Awas Sound Bite “Presiden 3 Periode”

Jokowi sendiri maupun lewat Fadjroel atau juga Mochtar Ngabalin tidak pernah menegaskan, misalnya, pihaknya  akan mencegah amandemen UU 45 berkait dengan masa jabatan Presiden RI.

Berbicara soal jabatan Presiden RI, Jokowi malah punya jejak digital semasa menjabat Gubernur DKI. Masih segar dalam ingatan waktu itu dia mengatakan “mikir aja ndak untuk jadi presiden,” katanya.

Faktanya, beliau malah meninggalkan kursi Gubernur DKI, ikut kotestasi Pilpres pada 2014. Ia pun berhasil terpilih sebagai orang nomer satu di Indonesia, dan  bahkan sudah menjabat priode kedua (2019-2024).

Tunggu. Ulasan ini bukan mau menilai perbedaan kata dan tindakan Pak Jokowi. Yang mau dibahas soal pernyataan politik. Pernyataan politik selalu mempertimbangkan situasi dan dinamika masyarakat saat itu diucapkan.

Tentu saja Jokowi keliru jika menyambut gembira wacana presiden periode ketiga saat ini.

Pertama, jelas bertentangan dengan konstitusi.
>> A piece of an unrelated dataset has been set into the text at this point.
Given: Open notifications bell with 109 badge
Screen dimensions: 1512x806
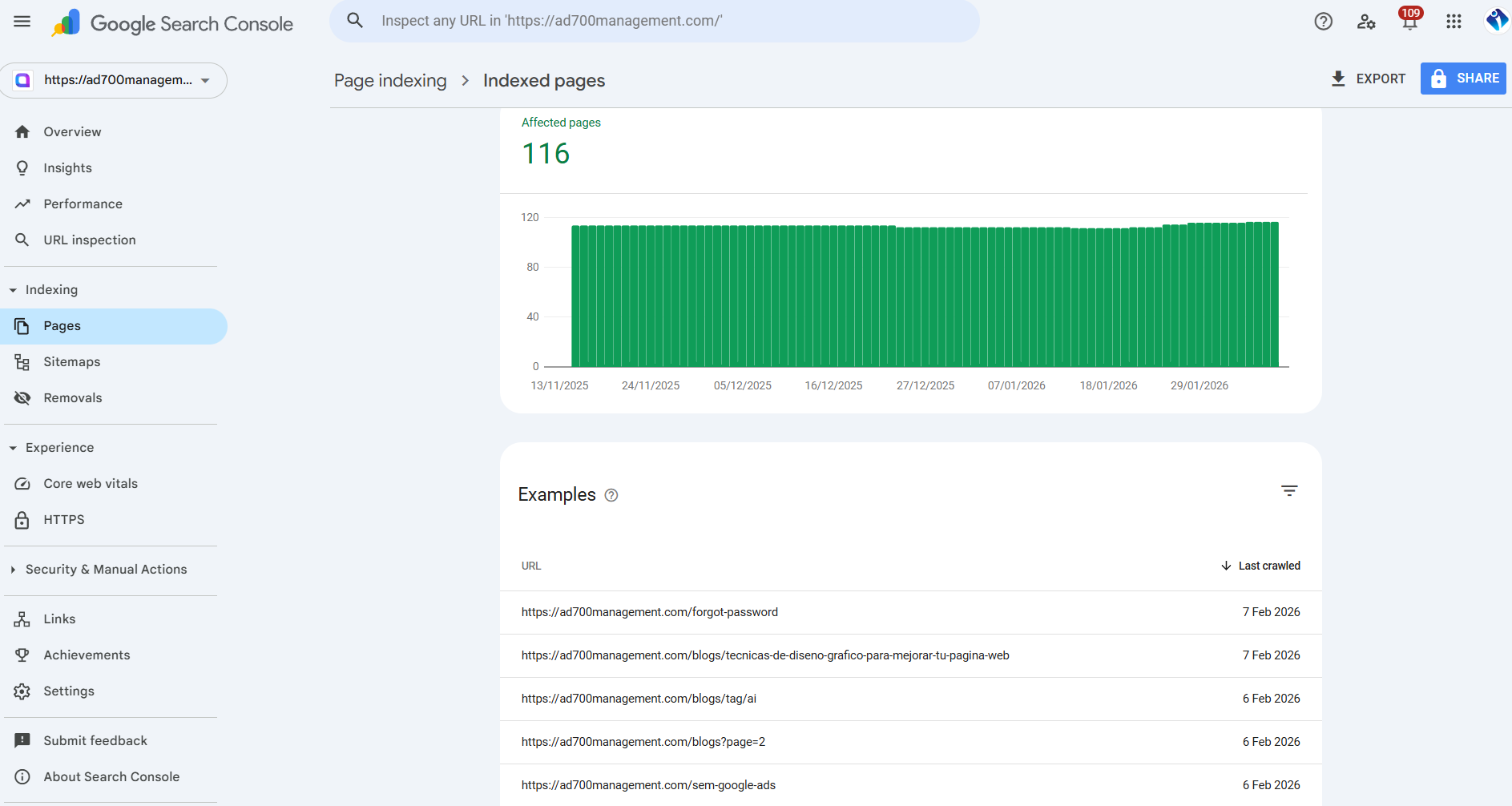Looking at the screenshot, I should tap(1409, 22).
Yang kedua, itu sangat tidak etis dikemukakan pada saat masyarakat dihadapkan pada situasi pandemi Covid-19 yang sangat genting di Tanah Air.
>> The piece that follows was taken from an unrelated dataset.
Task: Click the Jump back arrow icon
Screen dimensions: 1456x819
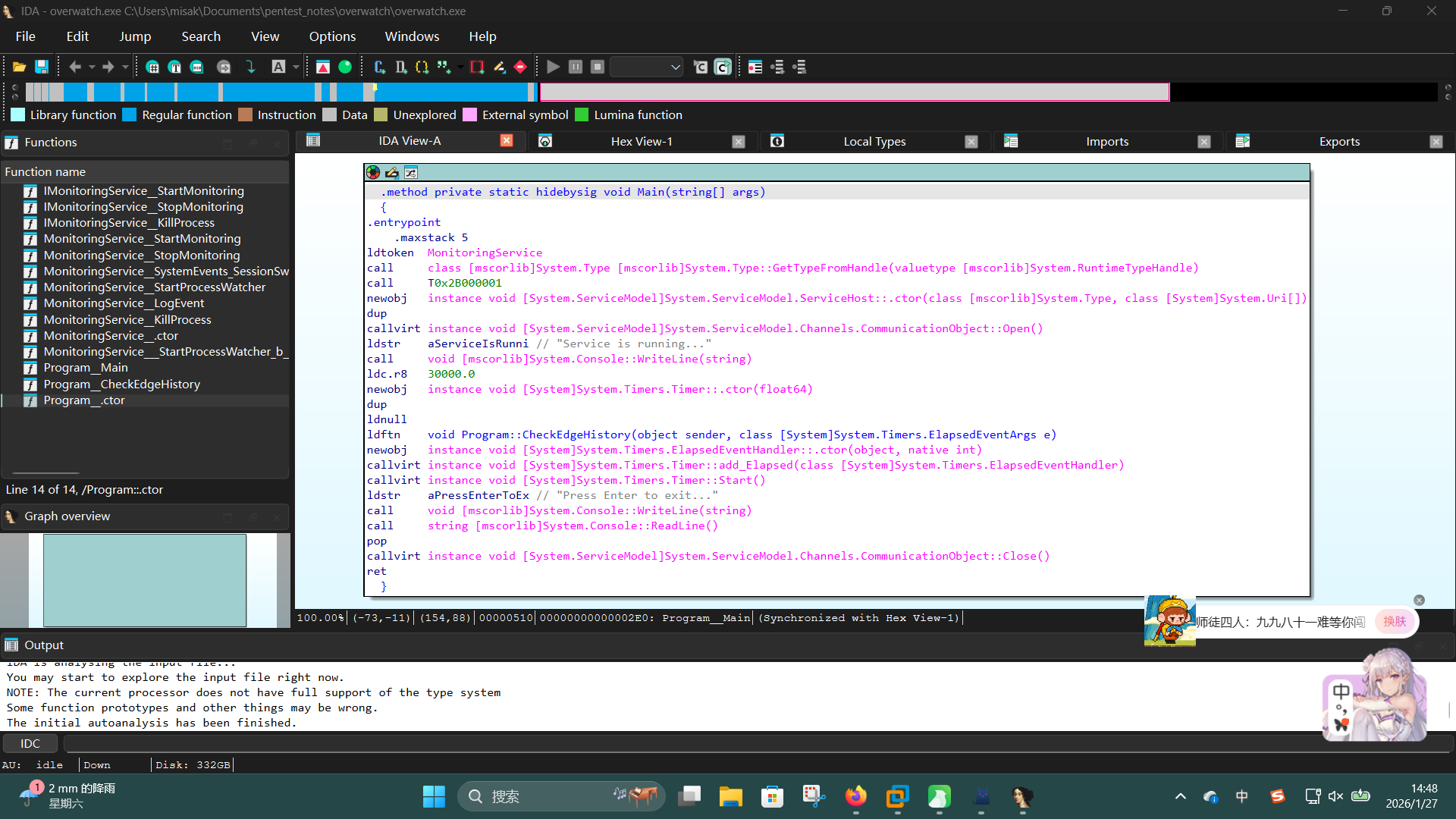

Masyarakat akan menilai Jokowi tak punya empati pada penderitaan masyarakat banyak. Biar saja peneliti Mohammad Qodari yang gencar mewacanakan “presiden 3 priode” menerima risiko dituduh sebagai intelektual  yang asosial.

Atau sejenis “Qorin” jaman now. Ketiga, Jokowi tentu tidak mau merusak harapan banyak tokoh yang akan maju bertarung di Pilpres nanti. Kebetulan, kebanyakan pula adalah bawahannya, sekian  menteri, pimpinan parpol koalisi, dan gubernur/kepala daerah.